Try it: Your task is to copy each line of the material that holds the word "agent".
----
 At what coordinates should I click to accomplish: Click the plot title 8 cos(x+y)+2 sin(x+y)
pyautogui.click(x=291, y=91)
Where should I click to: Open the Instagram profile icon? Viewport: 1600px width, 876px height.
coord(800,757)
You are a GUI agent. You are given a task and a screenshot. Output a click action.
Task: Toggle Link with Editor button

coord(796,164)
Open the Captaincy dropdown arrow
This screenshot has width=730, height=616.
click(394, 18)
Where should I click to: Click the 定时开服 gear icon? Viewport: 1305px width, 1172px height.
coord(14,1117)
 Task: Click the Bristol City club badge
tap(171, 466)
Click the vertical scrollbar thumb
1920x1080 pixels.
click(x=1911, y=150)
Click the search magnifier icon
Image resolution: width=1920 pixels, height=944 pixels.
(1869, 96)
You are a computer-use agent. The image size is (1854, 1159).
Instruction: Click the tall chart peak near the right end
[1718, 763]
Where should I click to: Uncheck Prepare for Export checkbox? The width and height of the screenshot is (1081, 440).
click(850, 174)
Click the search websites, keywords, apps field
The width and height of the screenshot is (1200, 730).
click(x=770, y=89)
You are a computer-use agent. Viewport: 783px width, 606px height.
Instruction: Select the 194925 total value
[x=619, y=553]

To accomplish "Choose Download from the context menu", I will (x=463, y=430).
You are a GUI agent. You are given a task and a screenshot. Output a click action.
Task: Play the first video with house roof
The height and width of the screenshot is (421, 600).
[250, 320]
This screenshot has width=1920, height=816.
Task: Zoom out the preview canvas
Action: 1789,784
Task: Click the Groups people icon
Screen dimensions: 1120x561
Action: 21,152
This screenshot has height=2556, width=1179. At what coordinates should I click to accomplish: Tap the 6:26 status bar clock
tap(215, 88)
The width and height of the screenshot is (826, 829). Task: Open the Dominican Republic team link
----
Written reply:
You are a GUI agent. You are given a task and a screenshot. Output a click action.
You are a computer-use agent. The image size is (1854, 1159).
You are a computer-use agent. Viewport: 783px width, 606px height.
You are a GUI agent. You are given a task and a screenshot. Output a click action.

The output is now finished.